Currently, scientists often rely on animals or retina organoids, tiny retina-like structures grown from human stem cells, to study eye diseases and drug side effects. But results from studies in both models often fail to describe disease and drug effects in people accurately. As a result, a team of scientists have tried to recreate a retina for testing purposes using engineering techniques.

“It is extremely challenging, if not almost impossible, to recapitulate the complex tissue architecture of the human retina solely using engineering approaches,” explains Christopher Probst, Postdoctoral Researcher at the Fraunhofer Institute for Interfacial Engineering and Biotechnology in Stuttgart, Germany, and co-lead author of the current study.

To overcome these challenges, the scientists coaxed human pluripotent stem cells to develop into several different types of retina cells on artificial tissue. This tissue recreates the environment that cells would experience in the body and delivers nutrients and drugs to the cells through a system that mimics human blood vessels.
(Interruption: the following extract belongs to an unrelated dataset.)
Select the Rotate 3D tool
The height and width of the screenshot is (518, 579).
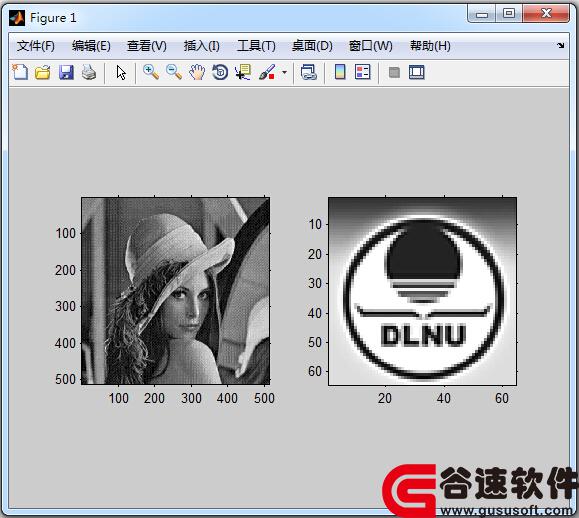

“This combination of approaches enabled us to successfully create a complex multi-layer structure that includes all cell types and layers present in retinal organoids, connected to a retinal pigment epithelium layer,” says co-lead author Kevin Achberger, Postdoctoral Researcher at the Department of Neuroanatomy & Developmental Biology at the Eberhard Karls University of Tübingen, Germany. “It is the first demonstration of a 3D retinal model that recreates many of the structural characteristics of the human retina and behaves in a similar way.”

The team treated their retina-on-the-chip with the anti-malaria drug chloroquine and the antibiotic gentamicin, which are toxic to the retina. They found that the drugs had a toxic effect on the retinal cells in the model, suggesting that it could be a useful tool for testing for harmful drug effects.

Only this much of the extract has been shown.